### TASK TO CARRY OUT
Return, word for word, the lines of the records from the start through the line holding "I want to click", that line included. Leave the pictures out of your answer.

Collection entries

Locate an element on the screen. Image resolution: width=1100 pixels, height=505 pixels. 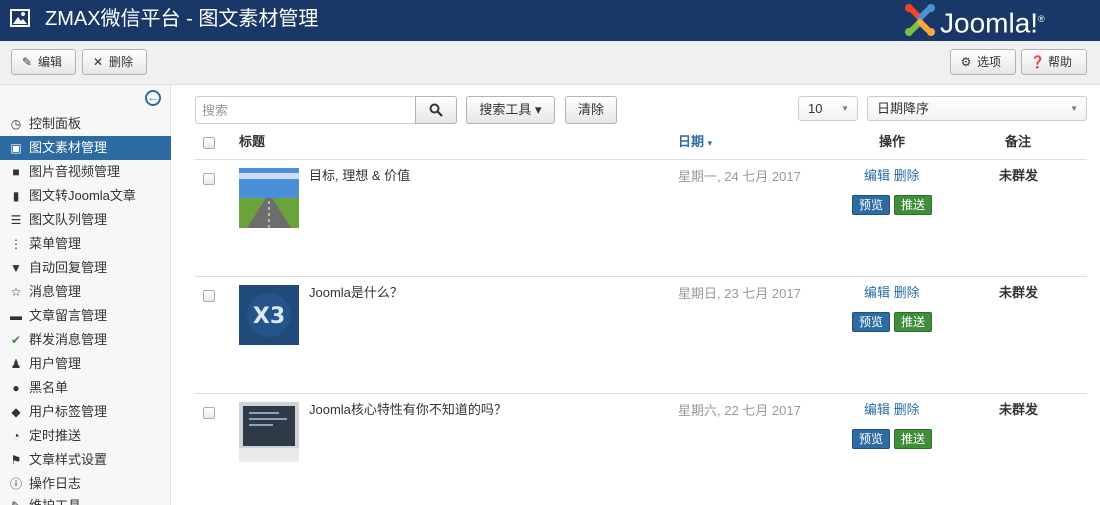
sidebar-item-dashboard: ◷ 控制面板 is located at coordinates (86, 124).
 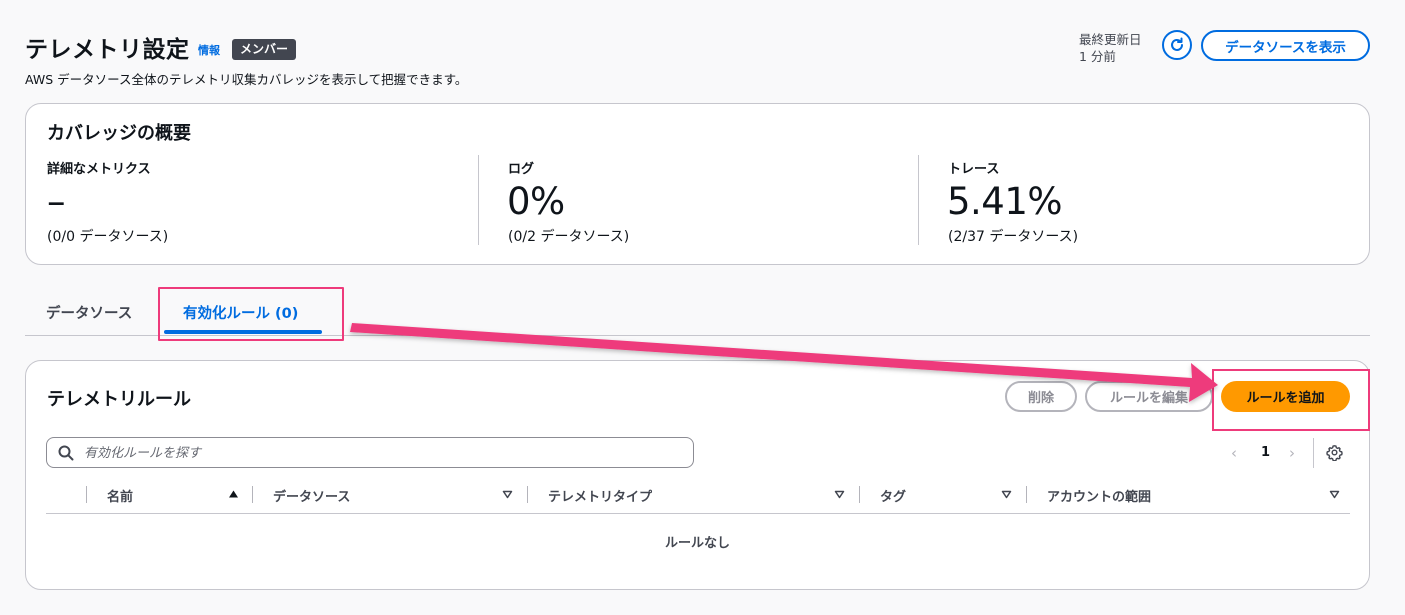 I want to click on pager-page-number: 1, so click(x=1266, y=452).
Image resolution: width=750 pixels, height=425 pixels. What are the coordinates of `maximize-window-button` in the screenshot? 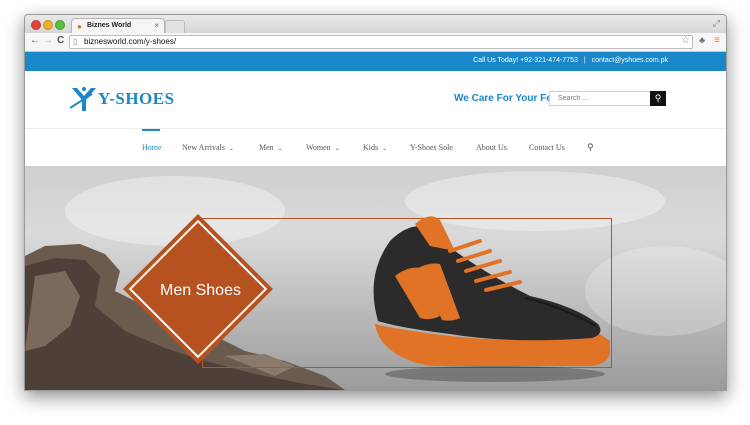 It's located at (60, 25).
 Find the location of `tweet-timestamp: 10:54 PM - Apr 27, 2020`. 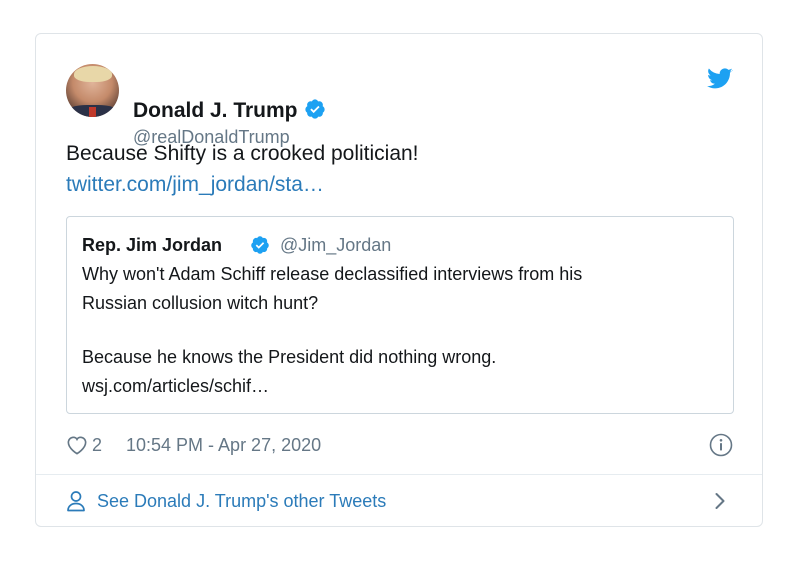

### EXERCISE OUTPUT
Locate an element on the screen. Image resolution: width=1100 pixels, height=505 pixels. 
sidebar-item-dashboard: ◷ 控制面板 is located at coordinates (86, 124).
  I want to click on pager-page-number: 1, so click(x=1266, y=452).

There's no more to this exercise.